▶ Work instruction
Begin at the line below that has "Open the 'cmd". Stop after the line that has "Given: Click the", repeating each line exactly and leaving out the pictures.

▶ Listed entries
== Segment start ==

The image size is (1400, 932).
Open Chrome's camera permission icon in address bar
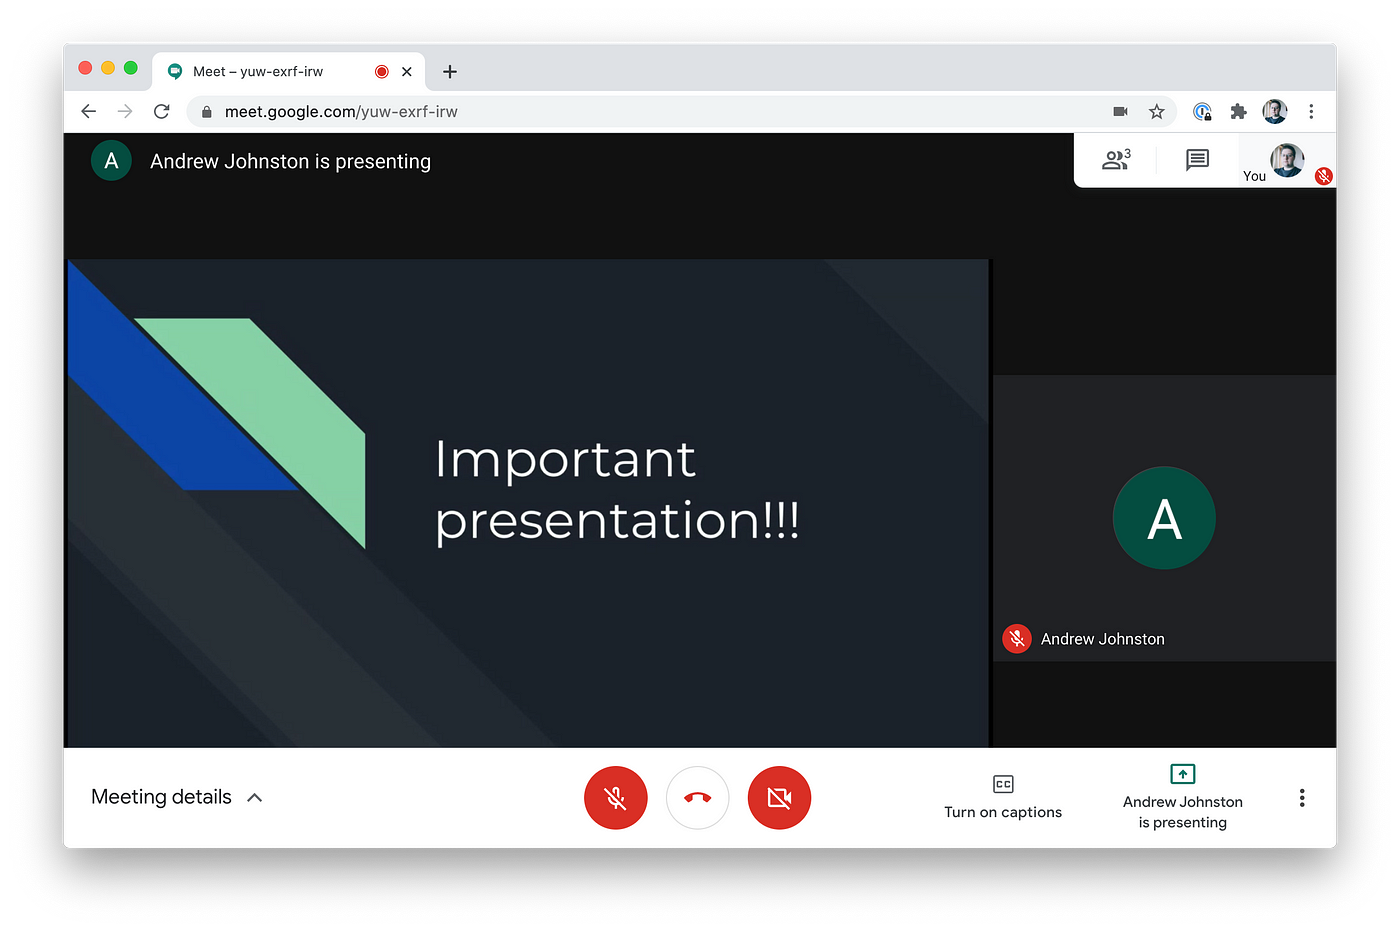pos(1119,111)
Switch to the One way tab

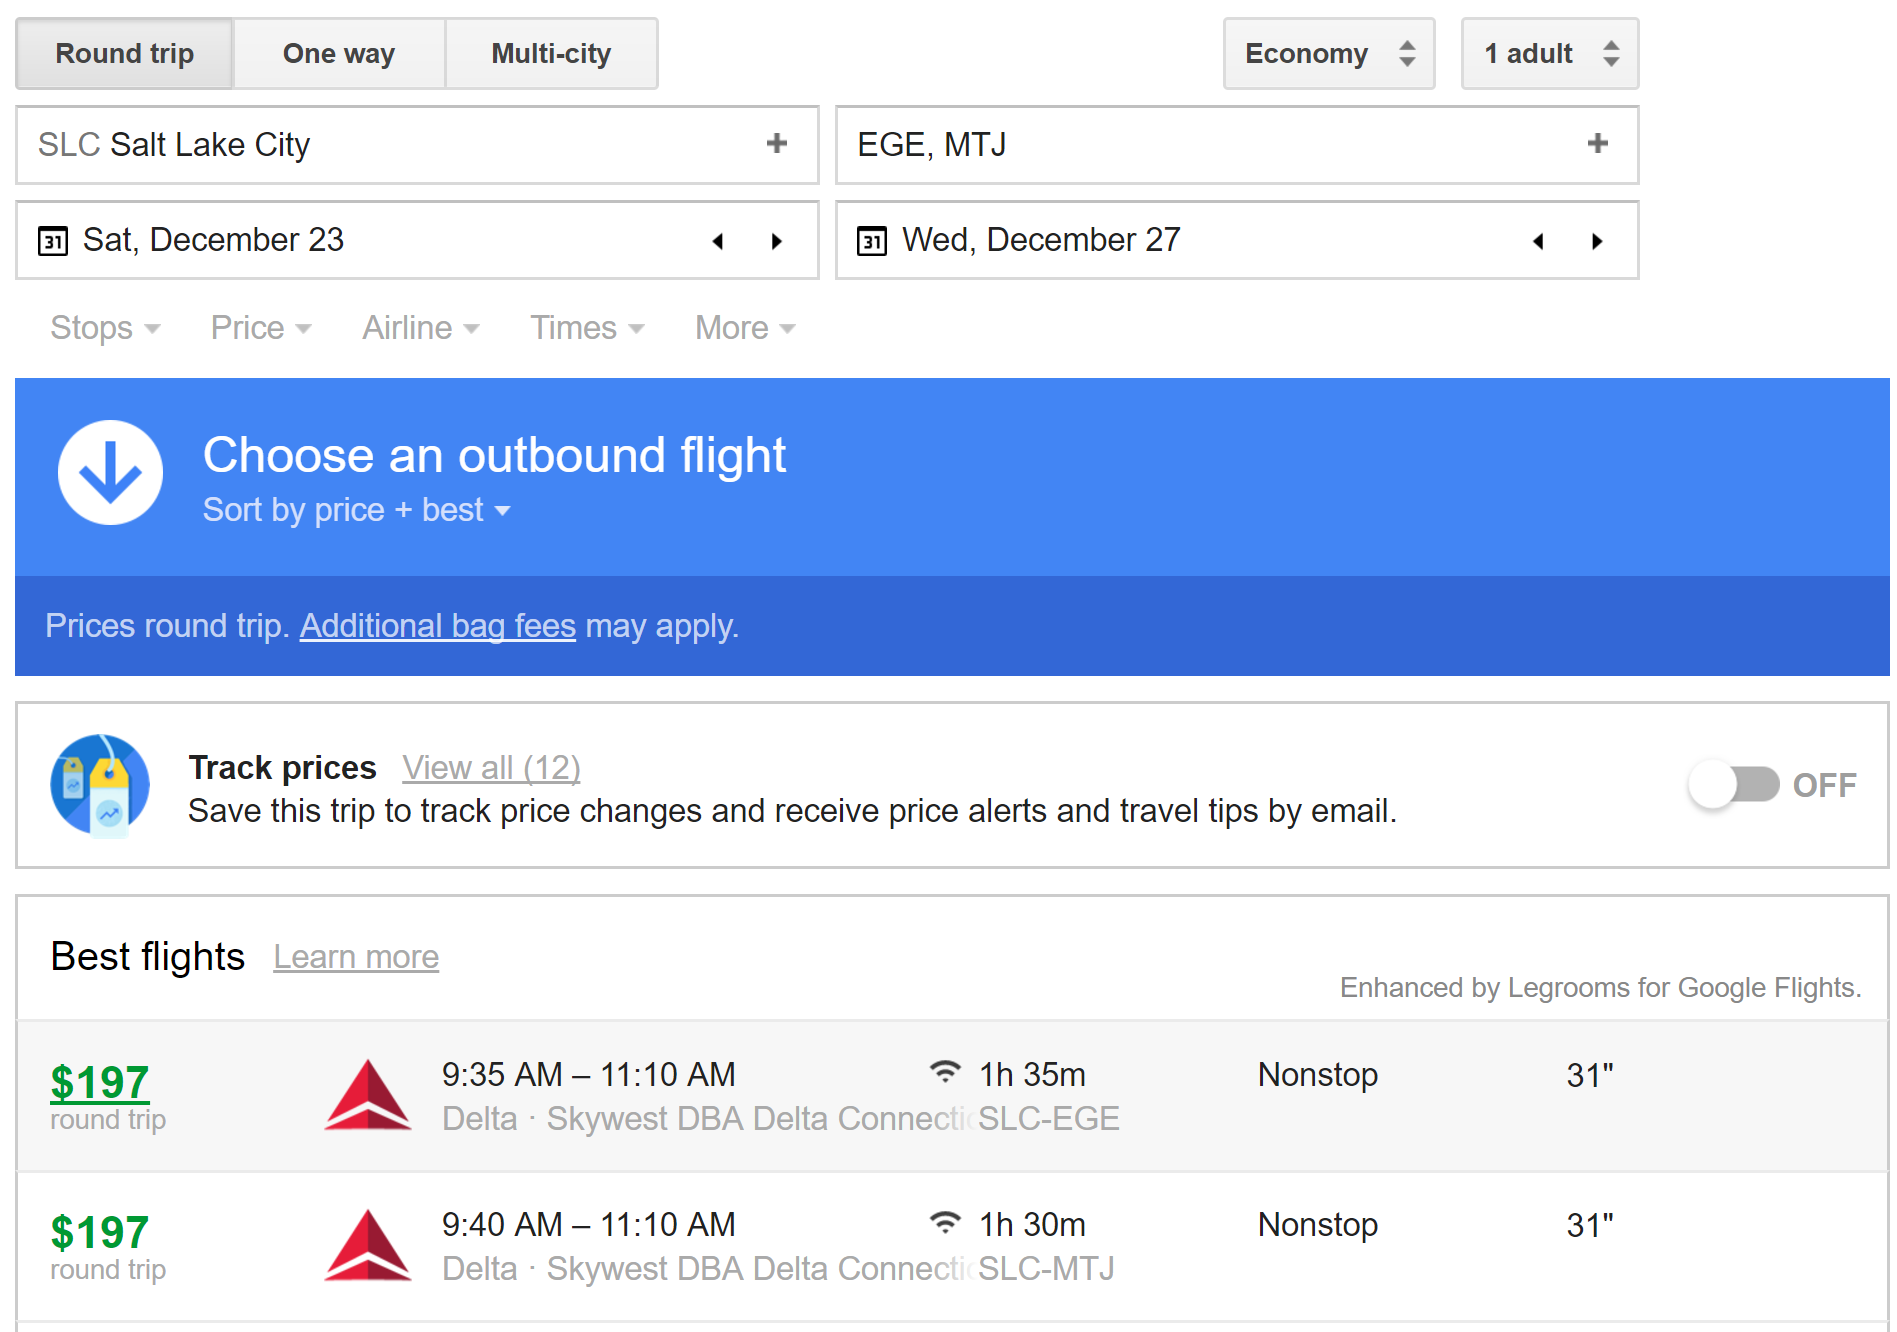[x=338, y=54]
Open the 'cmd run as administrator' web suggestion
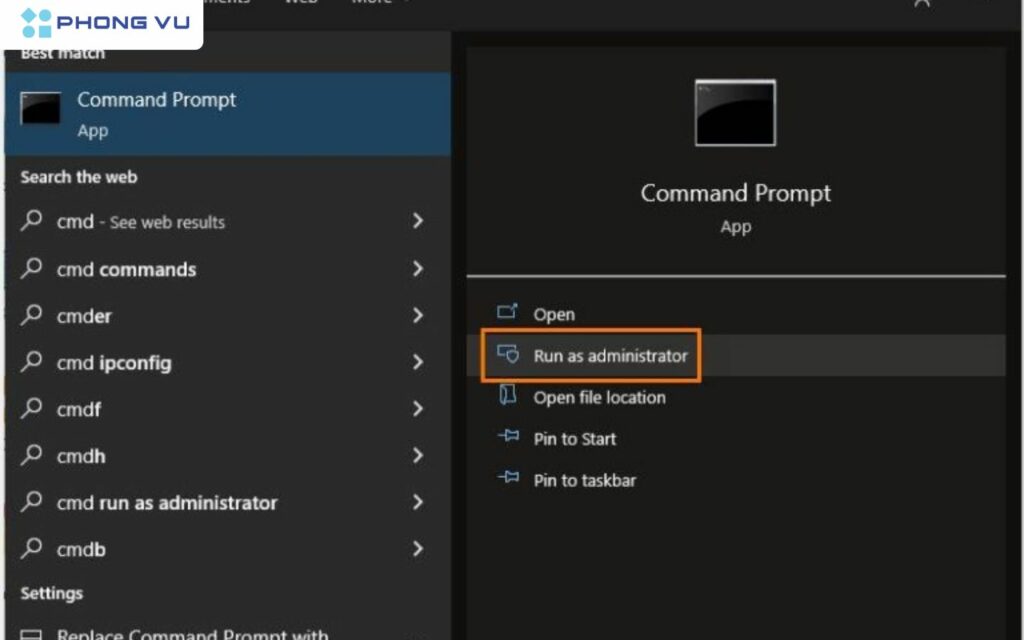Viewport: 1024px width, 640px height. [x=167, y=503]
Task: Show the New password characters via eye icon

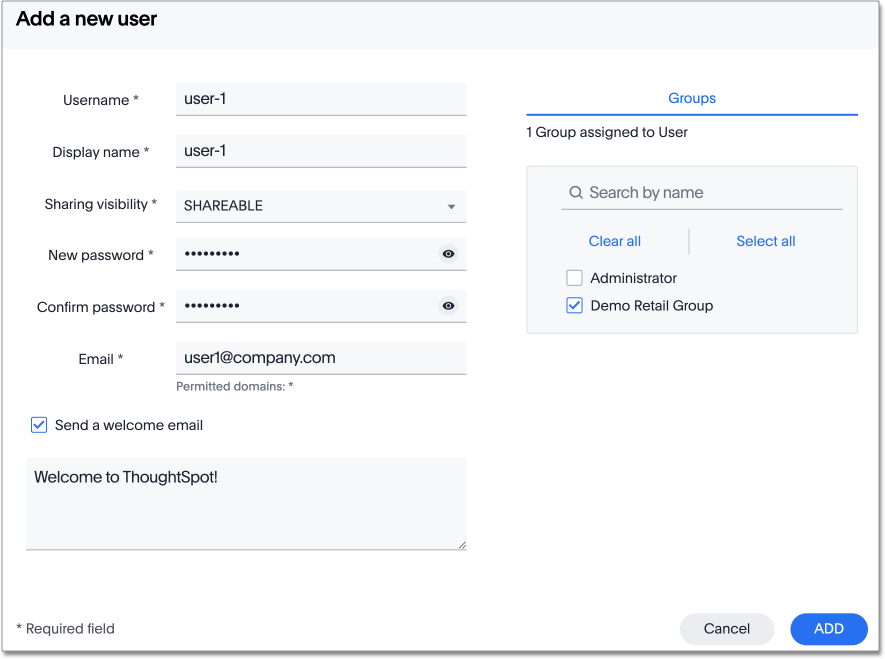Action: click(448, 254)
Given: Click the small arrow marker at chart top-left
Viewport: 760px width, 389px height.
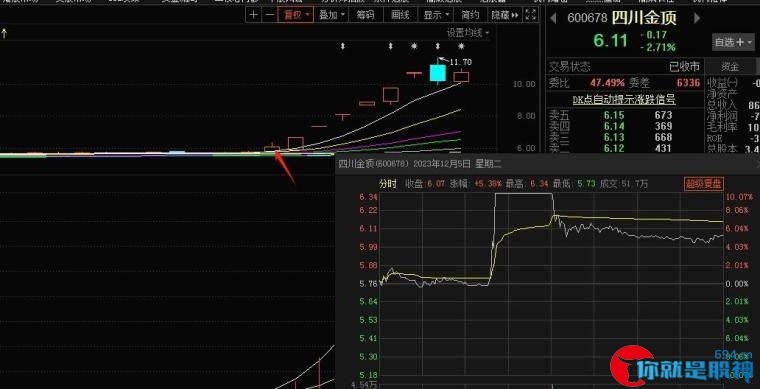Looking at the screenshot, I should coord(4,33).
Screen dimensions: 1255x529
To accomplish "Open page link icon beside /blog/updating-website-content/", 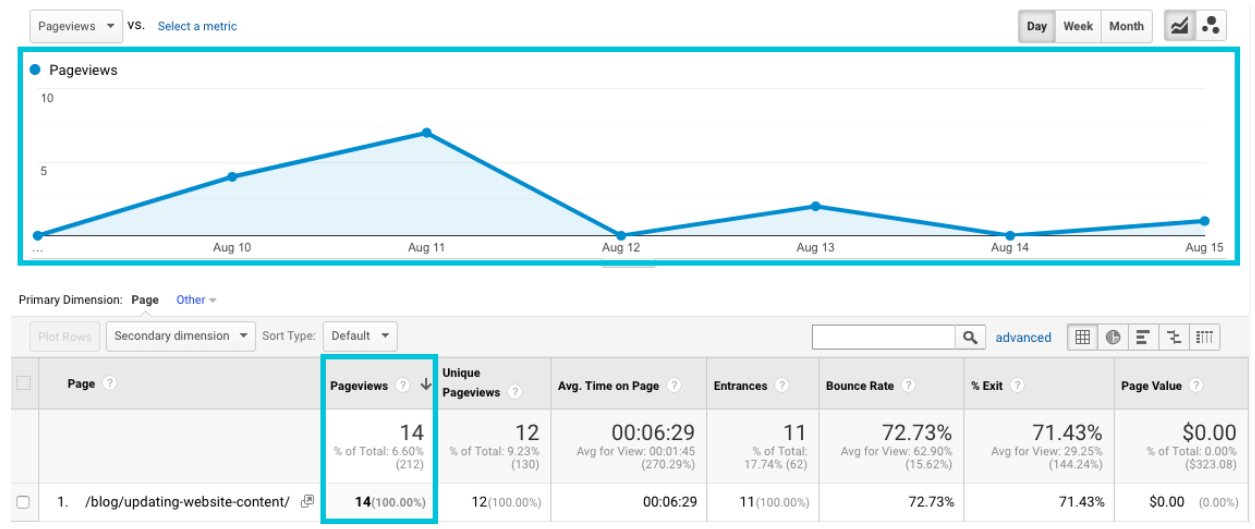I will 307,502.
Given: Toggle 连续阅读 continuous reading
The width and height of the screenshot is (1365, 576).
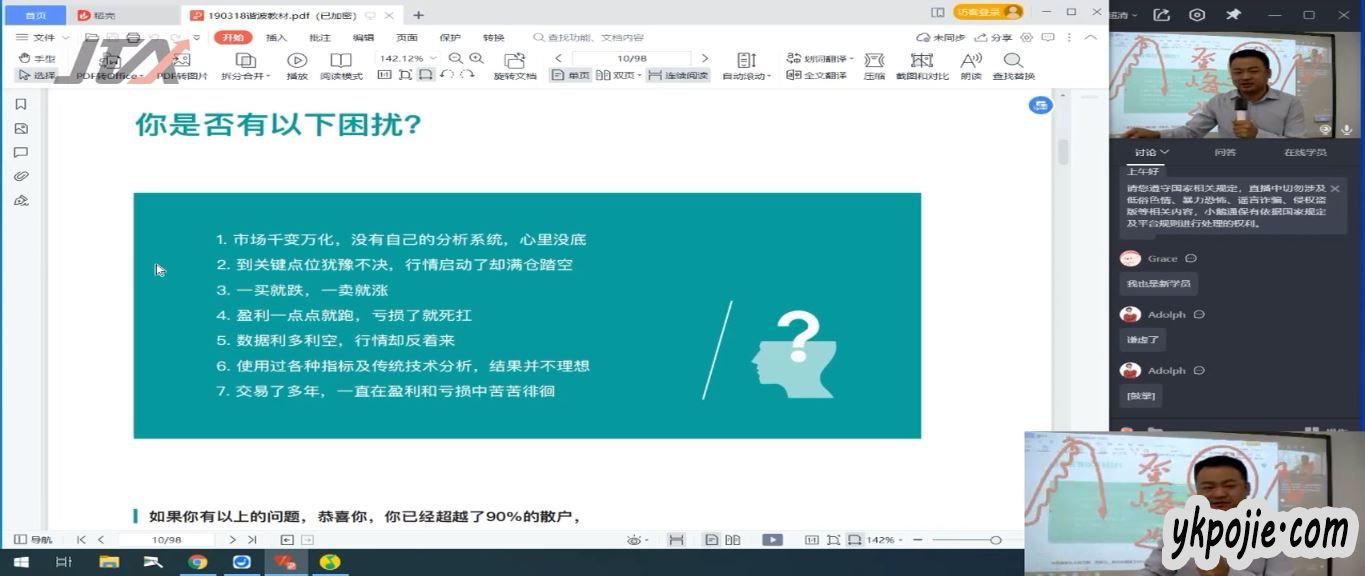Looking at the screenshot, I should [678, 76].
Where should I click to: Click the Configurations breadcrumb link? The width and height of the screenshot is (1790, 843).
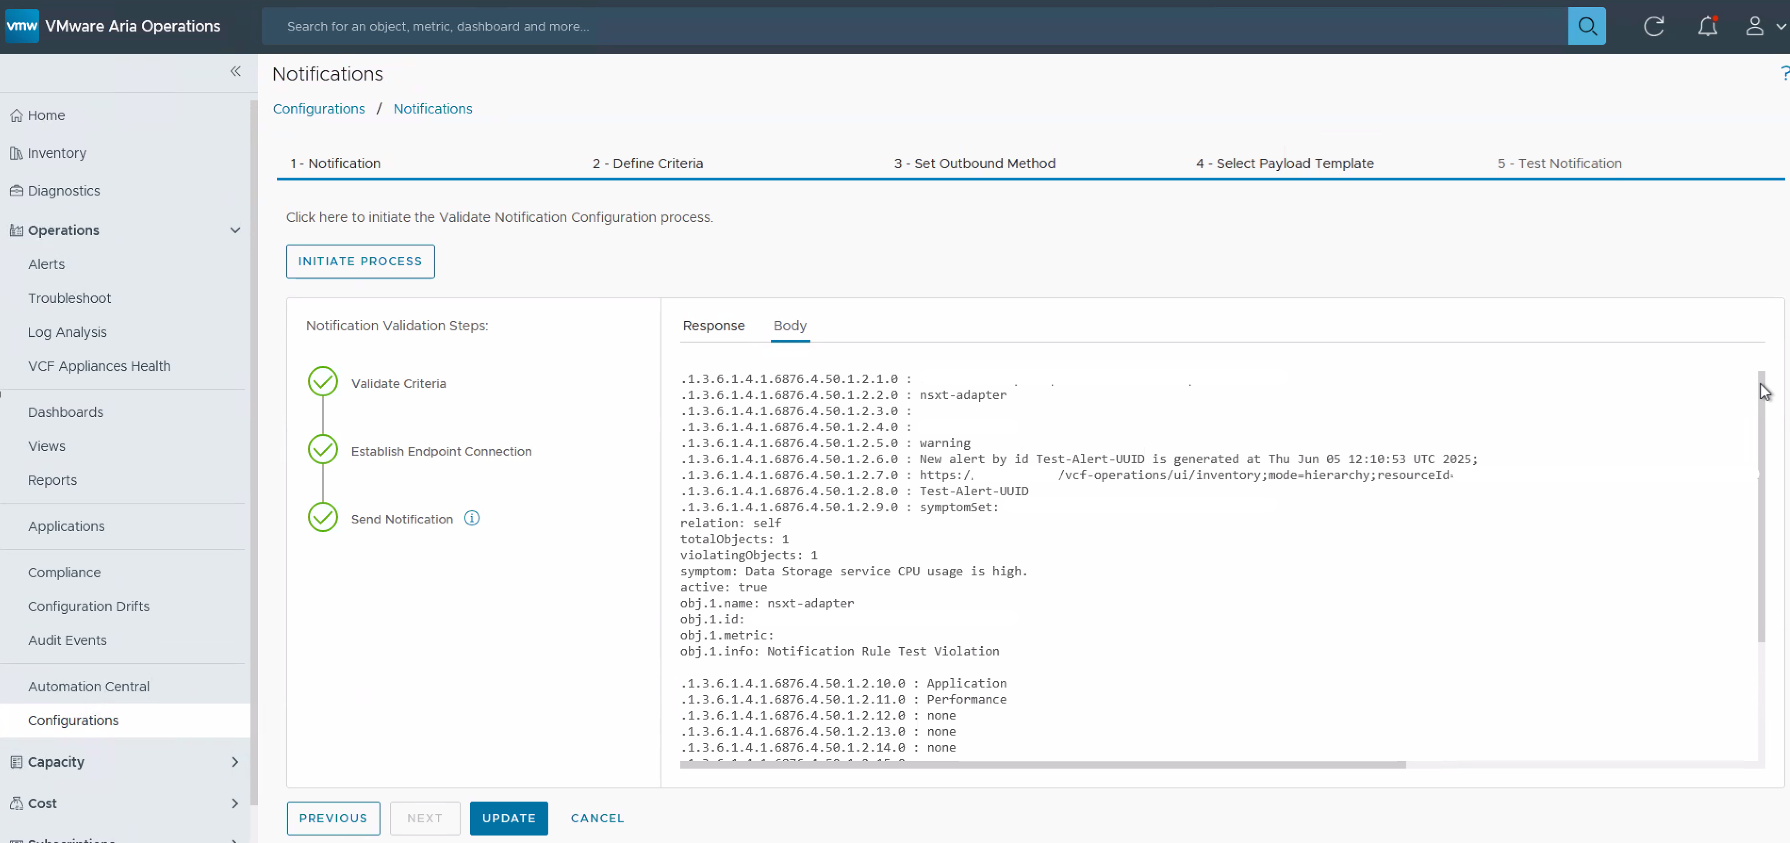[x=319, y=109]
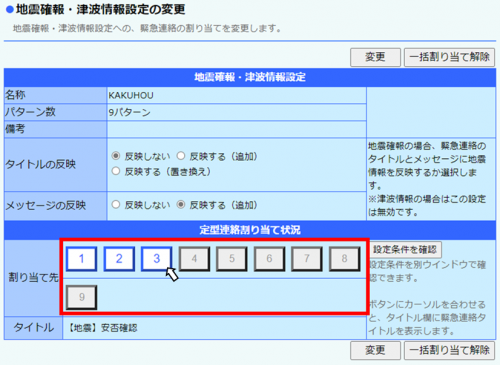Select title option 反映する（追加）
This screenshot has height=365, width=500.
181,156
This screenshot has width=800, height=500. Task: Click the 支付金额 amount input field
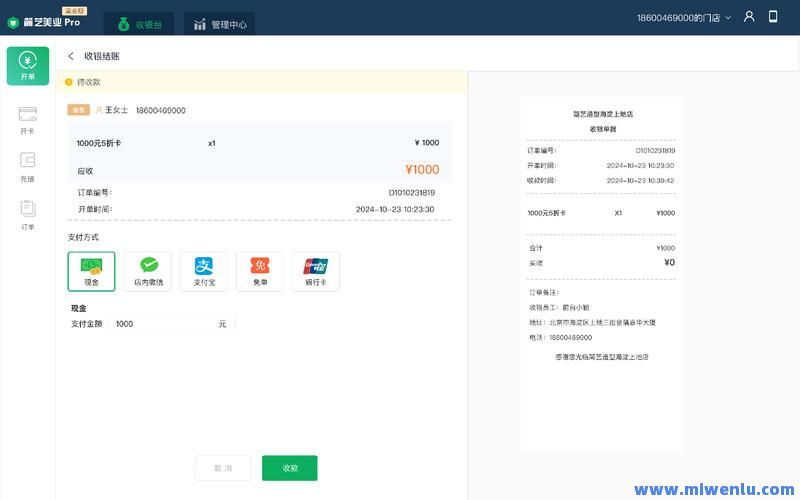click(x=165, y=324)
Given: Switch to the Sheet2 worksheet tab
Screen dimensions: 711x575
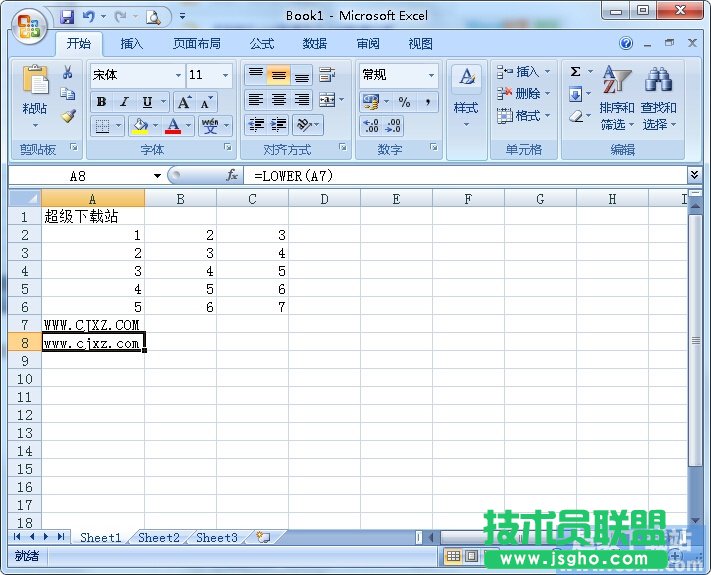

== Segment end ==

▶ Problem solution
Open the 'cmd run as administrator' web suggestion
Viewport: 1024px width, 640px height. [x=167, y=503]
Task: Show the New password characters via eye icon

Action: click(448, 254)
Given: Click the small arrow marker at chart top-left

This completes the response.